Optic flow, a rich source of optic information for harbour seals (Phoca vitulina)

Abstract

Marine mammal vision is often considered to only provide limited information, particularly underwater in low light levels and turbidity. However, when these animals move through turbid water optic flow is elicited. A past study has documented the harbour seal's (Phoca vitulina) ability to perceive deviations from heading from optic flow simulating movement through a volume of turbid water. Here, we asked whether harbour seals are also able to perceive and analyse surface optic flow. Thus, we simulated three optic flow environments and trained three harbour seals to determine the simulated heading.

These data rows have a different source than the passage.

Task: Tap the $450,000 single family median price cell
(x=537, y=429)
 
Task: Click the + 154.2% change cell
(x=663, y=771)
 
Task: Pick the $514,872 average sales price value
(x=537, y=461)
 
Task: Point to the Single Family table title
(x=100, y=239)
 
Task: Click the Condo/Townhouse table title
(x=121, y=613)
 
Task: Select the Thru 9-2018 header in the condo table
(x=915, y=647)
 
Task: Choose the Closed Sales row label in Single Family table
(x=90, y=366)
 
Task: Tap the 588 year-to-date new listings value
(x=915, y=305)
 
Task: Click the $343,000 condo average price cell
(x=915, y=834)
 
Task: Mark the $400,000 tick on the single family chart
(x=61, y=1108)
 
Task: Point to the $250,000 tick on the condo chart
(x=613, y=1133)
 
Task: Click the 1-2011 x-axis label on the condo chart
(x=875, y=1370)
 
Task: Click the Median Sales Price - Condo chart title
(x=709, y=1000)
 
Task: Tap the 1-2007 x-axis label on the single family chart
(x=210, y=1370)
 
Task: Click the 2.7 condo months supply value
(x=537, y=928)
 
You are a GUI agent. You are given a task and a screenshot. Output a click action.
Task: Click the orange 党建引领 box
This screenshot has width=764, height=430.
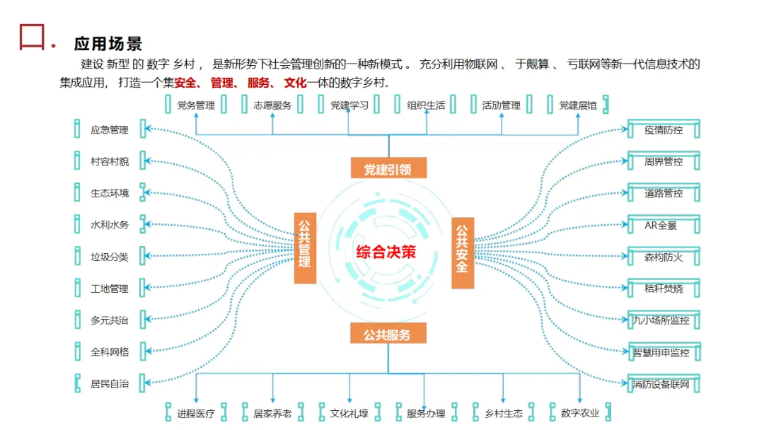click(388, 169)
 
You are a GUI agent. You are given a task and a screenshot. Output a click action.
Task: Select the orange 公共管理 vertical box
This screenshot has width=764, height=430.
click(305, 248)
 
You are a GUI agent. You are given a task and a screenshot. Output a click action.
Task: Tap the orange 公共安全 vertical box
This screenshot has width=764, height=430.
click(462, 252)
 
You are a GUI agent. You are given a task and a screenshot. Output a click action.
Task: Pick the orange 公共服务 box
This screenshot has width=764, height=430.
click(388, 335)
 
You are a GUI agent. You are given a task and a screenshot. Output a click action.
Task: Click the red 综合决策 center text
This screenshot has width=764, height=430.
click(386, 252)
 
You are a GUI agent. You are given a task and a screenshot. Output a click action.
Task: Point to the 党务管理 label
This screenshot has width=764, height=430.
click(196, 105)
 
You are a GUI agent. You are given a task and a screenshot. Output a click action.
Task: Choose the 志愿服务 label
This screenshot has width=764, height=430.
click(272, 105)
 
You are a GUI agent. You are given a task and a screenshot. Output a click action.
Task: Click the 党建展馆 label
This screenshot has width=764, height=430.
click(578, 105)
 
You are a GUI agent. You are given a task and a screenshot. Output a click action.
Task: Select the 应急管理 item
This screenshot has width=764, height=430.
click(110, 130)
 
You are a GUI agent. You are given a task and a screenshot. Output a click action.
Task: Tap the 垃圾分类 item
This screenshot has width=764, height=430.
click(110, 257)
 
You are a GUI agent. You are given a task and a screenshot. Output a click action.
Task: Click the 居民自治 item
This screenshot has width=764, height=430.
click(110, 384)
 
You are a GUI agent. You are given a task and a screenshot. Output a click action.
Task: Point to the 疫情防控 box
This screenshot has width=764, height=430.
click(664, 130)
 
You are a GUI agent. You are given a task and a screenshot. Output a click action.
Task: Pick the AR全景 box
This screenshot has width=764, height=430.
click(661, 226)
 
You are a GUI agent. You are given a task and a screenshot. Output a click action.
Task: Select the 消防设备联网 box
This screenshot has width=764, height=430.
click(661, 384)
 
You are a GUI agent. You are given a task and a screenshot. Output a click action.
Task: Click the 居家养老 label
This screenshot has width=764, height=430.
click(272, 413)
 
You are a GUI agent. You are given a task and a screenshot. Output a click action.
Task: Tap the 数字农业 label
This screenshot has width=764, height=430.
click(579, 413)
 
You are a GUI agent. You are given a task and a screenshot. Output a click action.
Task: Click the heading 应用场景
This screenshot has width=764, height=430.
click(108, 44)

The harbour seals precisely indicated their heading with a mean (±s.d.) accuracy of 4.61±0.56 deg for volume optic flow, 4.96±0.74 deg for surface optic flow mimicking movement over a surface and 3.58±1.12 deg for surface optic flow mimicking movement underneath a surface. We conclude that harbour seals have access to and can thus rely on optic (flow) information whenever there is enough light for vision, thus refuting existing opinions about poor visual guidance in harbour seals or, more generally, in marine mammals. A detailed analysis of optic flow perception in (semi-) aquatic animals is expected to enhance our understanding of optic flow perception and vision in general.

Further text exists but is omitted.